» Problem to solve
The answer must be an exact copy of the lines from the one containing "1459x402 pixels. At" through the end of the records, with the pictures left out.

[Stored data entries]
-*-*-

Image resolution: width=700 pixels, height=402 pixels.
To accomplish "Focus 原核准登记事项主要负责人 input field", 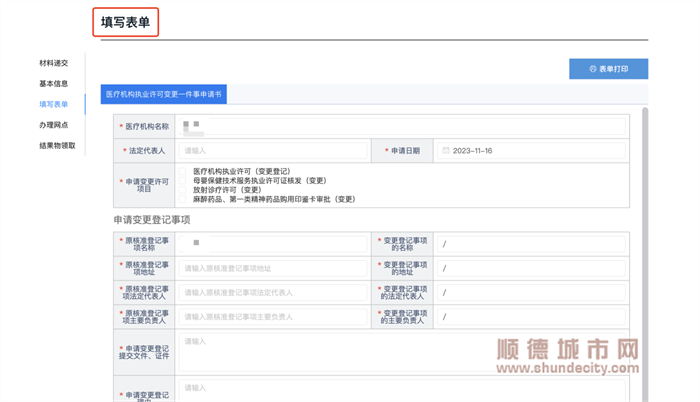I will coord(272,317).
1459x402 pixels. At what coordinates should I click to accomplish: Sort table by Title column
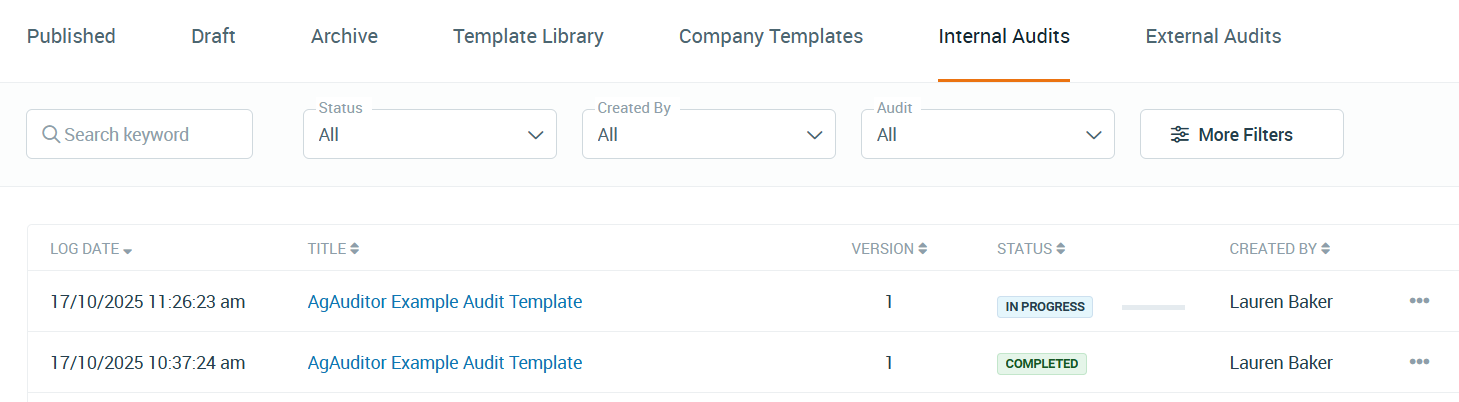[x=354, y=249]
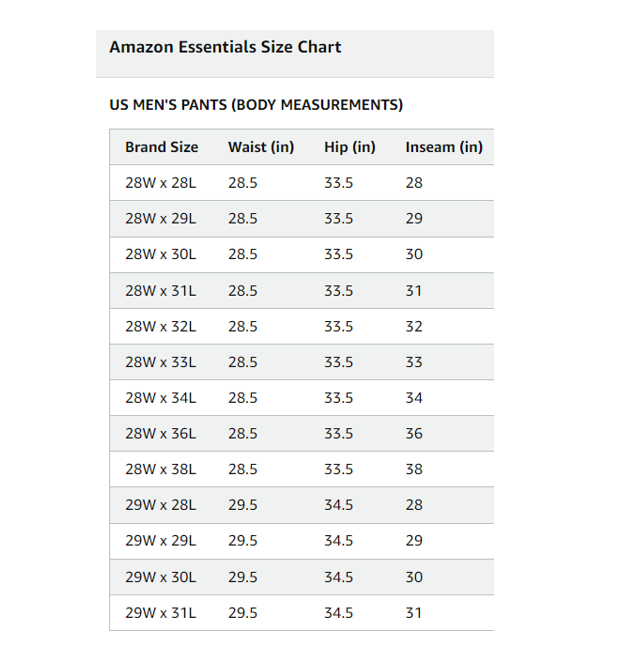Click the 28W x 33L size cell
Image resolution: width=618 pixels, height=657 pixels.
pos(160,362)
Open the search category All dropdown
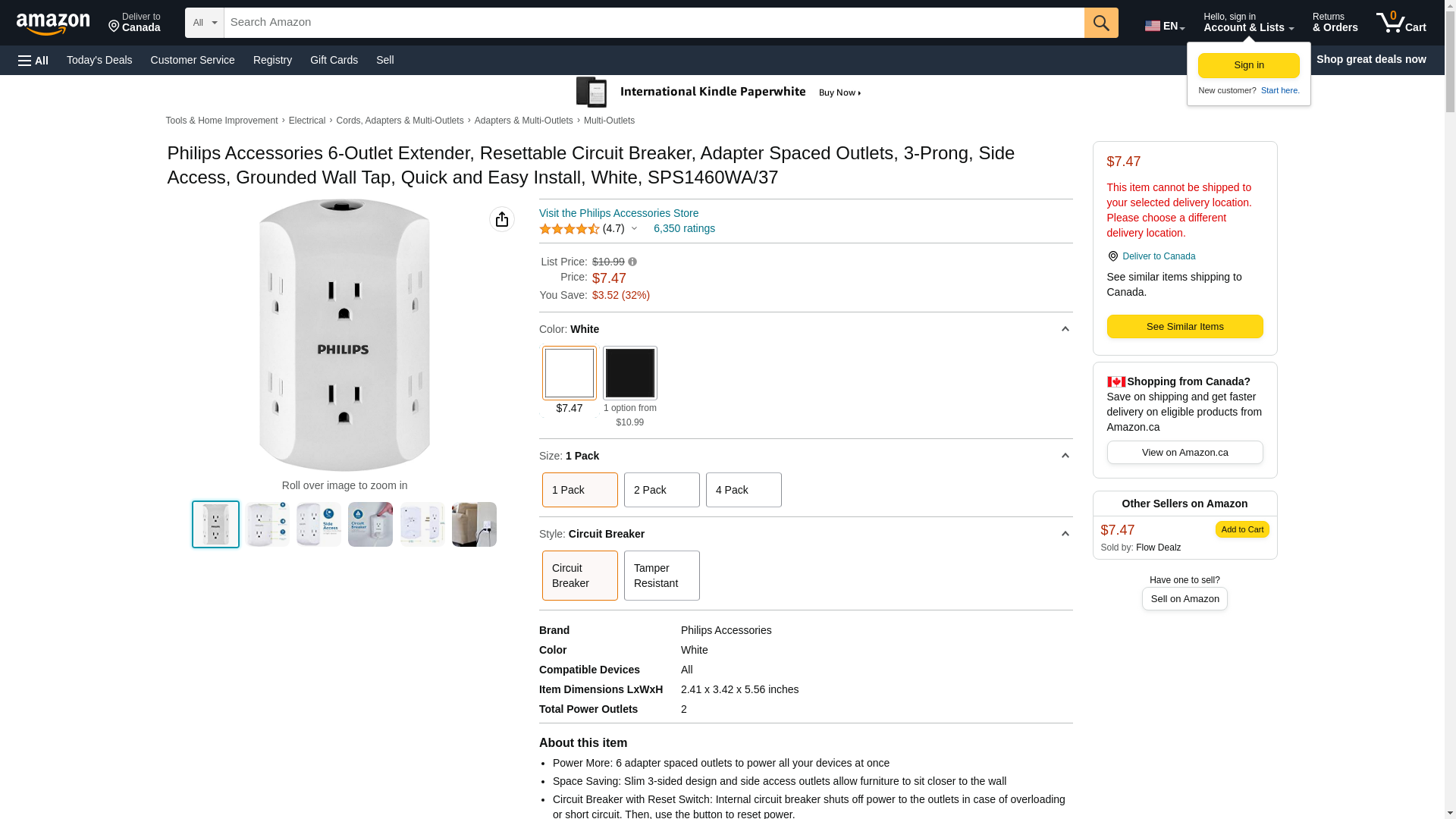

-*-*-

» Response area
1459x402 pixels. At what coordinates should I click to accomplish: Sort table by Title column
[x=354, y=249]
Click the 28W x 33L size cell
Image resolution: width=618 pixels, height=657 pixels.
pos(160,362)
Open the search category All dropdown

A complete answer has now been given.